The Painful Process of Gaining Cross-Platform Social Media Data Access via EU Digital Services Act Mechanisms

Snurb — Thursday 19 March 2026 19:51

Up next at the Social Media Access Days at the German National Library is Ramin Soleymani, whose focus is on the analysis of social media content from a social ecological perspective. The use of social media has enabled digital nature experiences, somewhat making up for an overall decline in the direct nature experiences of an increasingly urban population; this might lead to the emergence of digital relational values including seeding, spreading, and grounding.

Relational values are a relatively new concept in the science policy arena; they complement nature’s instrumental (extractive) and intrinsic (inherent) values. Relational values refer to the relationships between people and nature, including stewardship for nature and other important aspects.

This project explores these values across six social media platforms. It seeks to estimate the prevalence of nature-related content across these social media platforms, and therefore does not proceed with convenience sampling based on hashtags and keywords (which would introduce substantial bias), but instead takes a stratified sampling approach across various timeframes (seasons, weekends, daytime, etc.).

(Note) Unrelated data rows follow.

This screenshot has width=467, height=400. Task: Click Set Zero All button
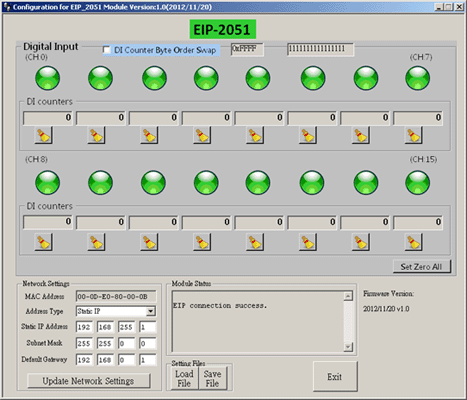pyautogui.click(x=422, y=267)
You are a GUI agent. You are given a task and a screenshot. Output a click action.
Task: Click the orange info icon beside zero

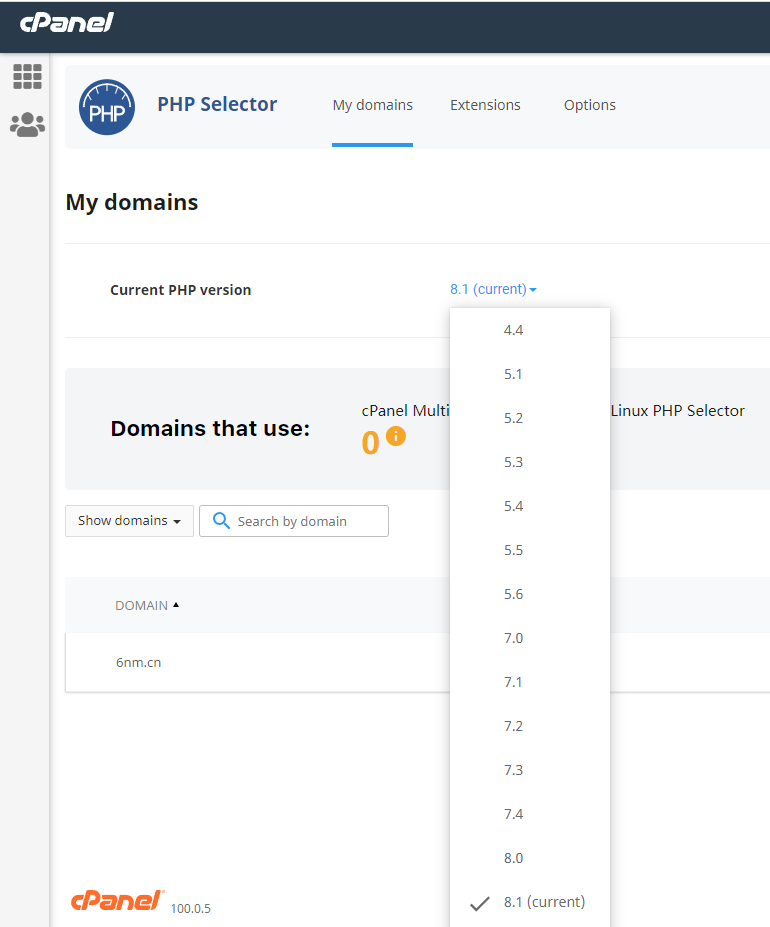point(396,436)
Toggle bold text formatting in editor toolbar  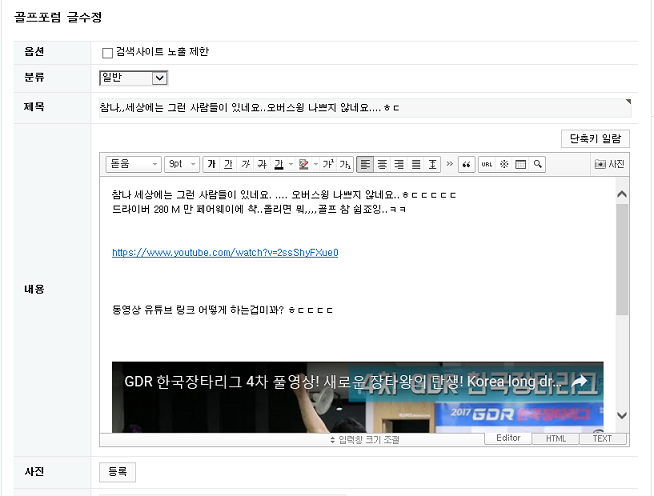tap(211, 164)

To do so, the project applied to several Very Large Online Platforms via the EU DSA mechanism, which required the identification of a broad systemic risk; this was linked to climate change and biodiversity challenges where the DSA application forms required it. YouTube approved the application after two months, after some back-and-forth follow-up queries; X made it difficult to even find its DSA application form, and quickly sent a generic rejection response (so the project is now scraping data from the platform instead); TikTok provides a long DSA form, did not ask any follow-up questions, and approved access after three months; Meta provided a cumbersome application process which required substantial background information on all researchers and institutions, and finally approved access one year later.

This is only the start, however, since after access is granted researchers still needed to develop the data gathering process itself. Access was partly via databases, partly via APIs; data gathering client packages are only available for some platforms; embedded media content (images, videos) often still need to be gathered separately; and all of these access mechanisms may still change during the gathering process.

For YouTube this worked fairly straightforwardly; for X, a scraper was used that required ongoing supervision and maintenance; for TikTok the available client libraries were virtually unusable at first, and required forking and fixing; and for Meta the graphical user interface of the Content Library was straightforward to use but very limited in its coverage, while the Content Library API was prohibitively restrictive in its access modalities and did not allow any content export.

Each platforms required different stratified temporal sampling approaches, too: YouTube has a ‘preferred language’ filter whose functionality is unclear, for instance, and its time range filters are limited as well; X provides language and date/time filtering functionality as part of its search function; TikTok has no language filter but has a date filter and a randomisation option for search results; the Meta Content Library GUI has language and date/time filters, but requires cumbersome manual downloads whose embedded media URLs expire after some time.

The DSA thus provided a basis for accessing data, but platforms can still control which applications they approve and what data they provide; API functionality is often limited and diverges from the documentation, and changelogs are rarely available. Access to embedded media content is especially problematic still.

127 views